Nous pourrions nous dire aujourd’hui, « mais la colonisation, l’esclavage c’était il y a longtemps, on peut abandonner ce terme, non ? Plus personne ne croit aux races aujourd’hui ! ». Or, les choses ne sont pas si simples.  Aujourd’hui, quand bien même la race ne serait pas « empiriquement valide », elle reste en revanche « empiriquement effective ». La race produit encore des effets puisque certains individus sont encore stigmatisés par des clichés qui remontent à l’esclavage ou bien à la colonisation. Ignorer la race comme grille de lecture des problèmes sociaux, c’est se priver d’un outil précieux d’analyse des discriminations et des faits sociaux.

En effet, il est possible de mélanger les critères pour comprendre les trajectoires, les expériences de vie, et le monde social. L’autrice évoque notamment le triptyque race, classe, genre, auquel on pourrait ajouter notamment l’âge, le handicap, ou l’orientation sexuelle. Combiner ces configurations permet de comprendre avec plus de précision ce qui se passe dans notre monde social et dans nos interactions, c’est l’intersectionnalité. Pourtant, aujourd’hui, des tribunes, des journaux en tout genre dénoncent cette inclusion de la race dans les travaux scientifiques, mais également des universitaires qui prônent la sacré sainte classe comme au centre de la grande majorité des déterminismes sociaux. Or, c’est oublier que la race, elle aussi a une influence. Ce n’est pas parce qu’on parle de la race que l’on va arrêter de parler de classe. Le but de l’intersectionnalité est justement, de croiser les paramètres afin de mieux comprendre ce qui se joue au sein de notre société. La race n’est pas l’antagoniste de classe. De plus, il existe de nombreux travaux mêlant classe et race, notamment le très célèbre Femmes, race et classes, de Angela Davis.
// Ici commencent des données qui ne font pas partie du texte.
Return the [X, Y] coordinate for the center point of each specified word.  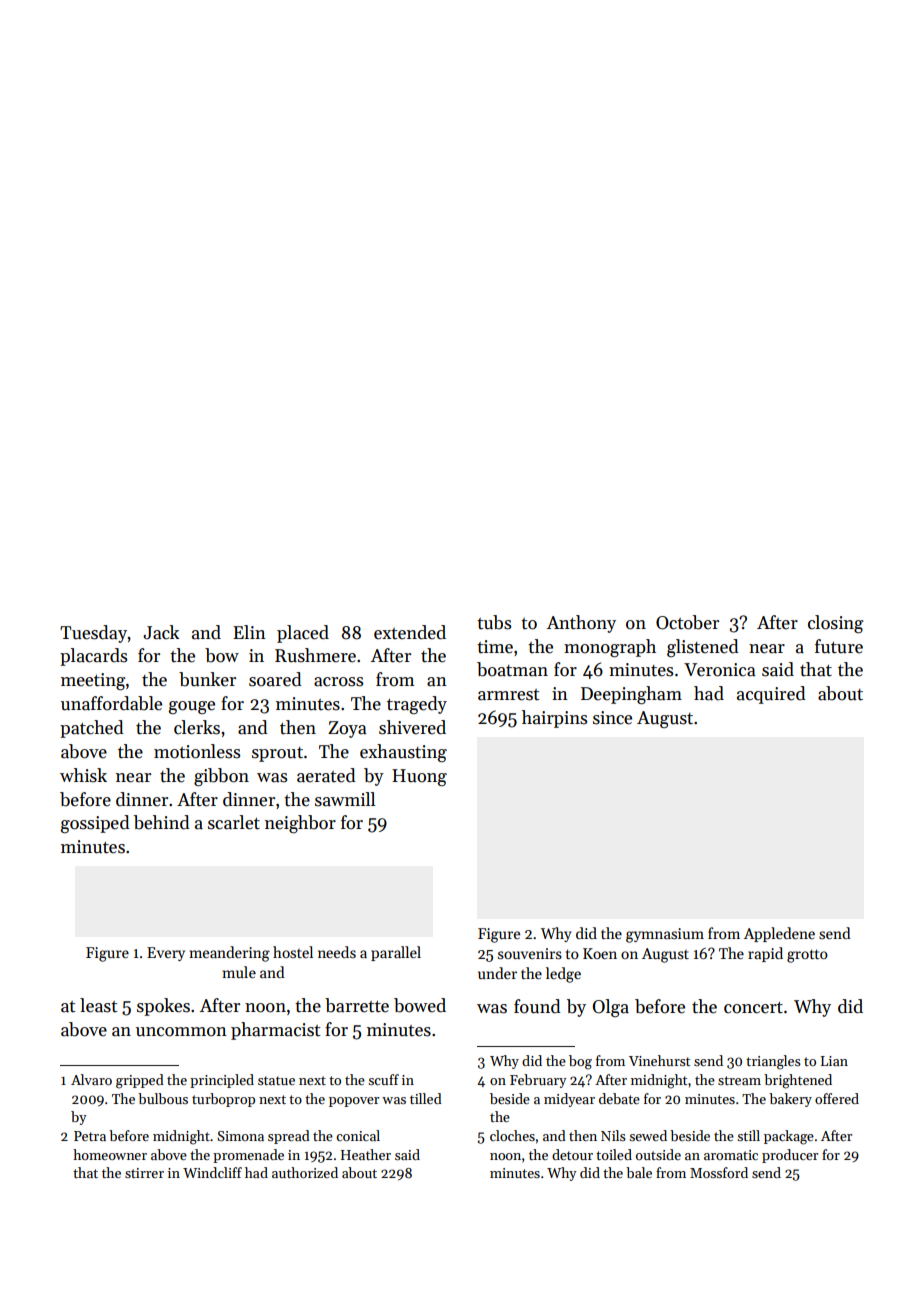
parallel [396, 953]
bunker [207, 679]
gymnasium [665, 935]
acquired [771, 695]
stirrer [144, 1173]
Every [166, 954]
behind [162, 822]
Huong [419, 777]
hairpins [554, 719]
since [612, 718]
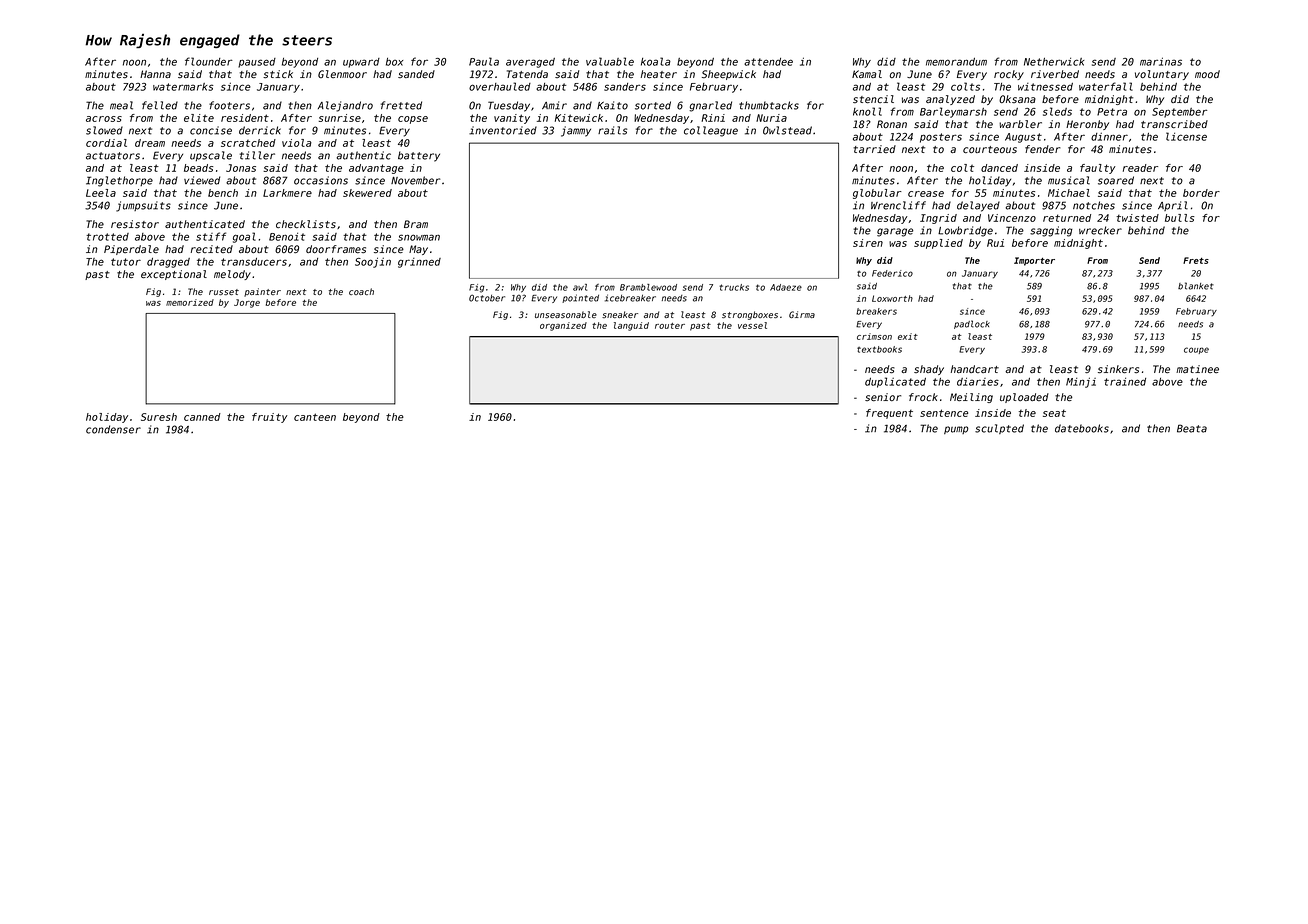 The image size is (1308, 924). I want to click on Suresh, so click(159, 417).
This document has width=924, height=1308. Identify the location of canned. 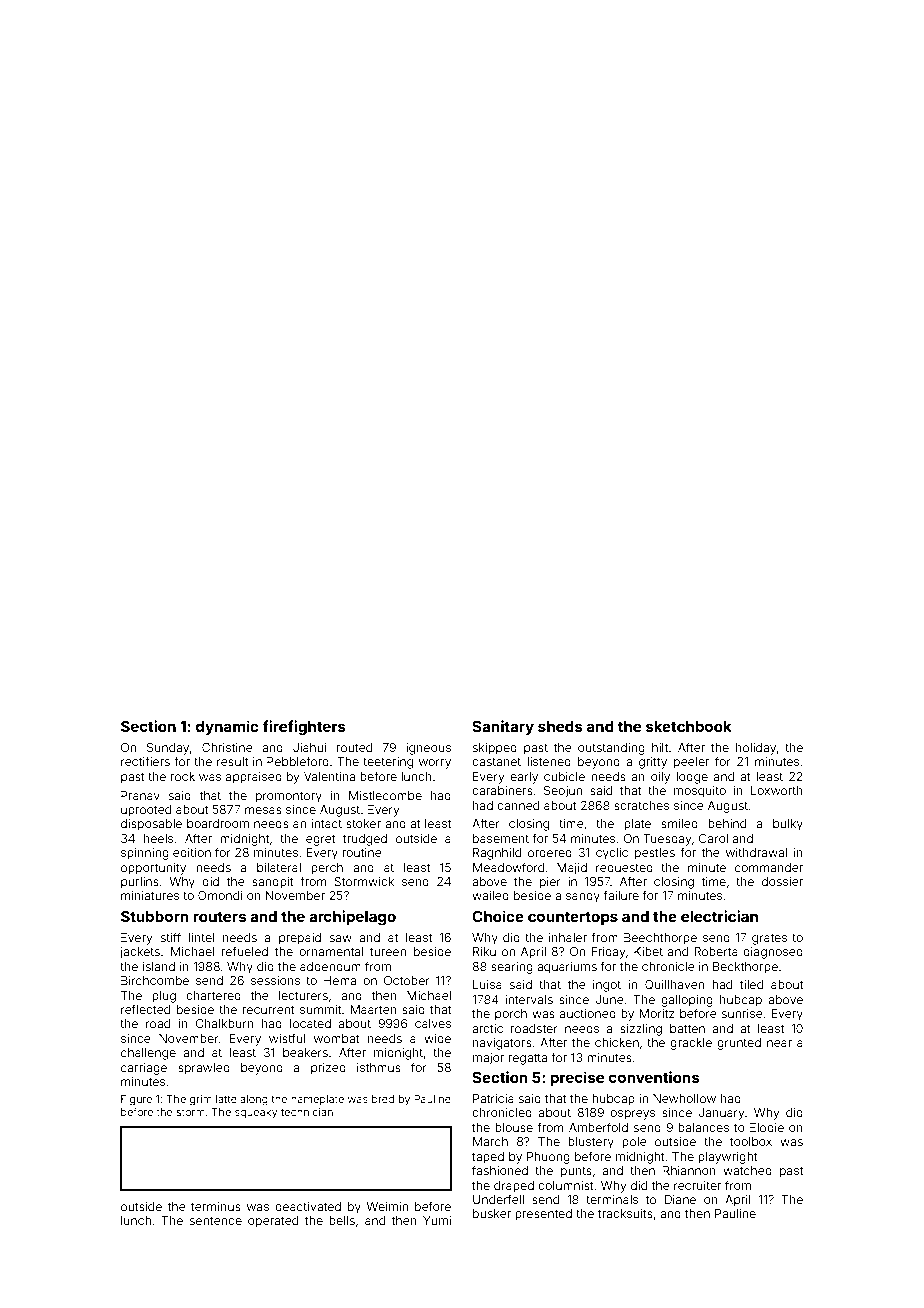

Pour revenir à notre hexagone, aucun musée en France n’a soutenu le mouvement #BlackLivesMatter en France. Or, c’est le cas aux Etats-Unis avec le MOMA (Metropolitan Museum) qui a publié sur son site « We all stand for the black community ». C’est également le cas en Grande-Bretagne avec le British Museum. La France, au titre de son universalisme républicain, semble « ne pas voir la couleur », « ne pas voir les différences ». Cette idéologie du « colorblindness » semble se placer à côté du problème, l’ignorer plutôt que de le prendre de front et le combattre. Le gouvernement actuel semble davantage fustiger les partisans du décolonialisme plutôt que de réellement condamner le racisme. Il semble qu’il y ait encore un grand chemin à faire. L’universalisme ne serait-il pas à remettre en question, pour que nous puissions bâtir une République plus inclusive de toutes et de tous ?

« Race » est un ouvrage accessible à toutes et à tous, même à ceux qui débutent dans leur quête d’anti-racisme. Il définit les bases de la question raciale avec finesse et précision. Ancré dans l’actualité, il fait écho aux nombreux discours que l’on entend partout.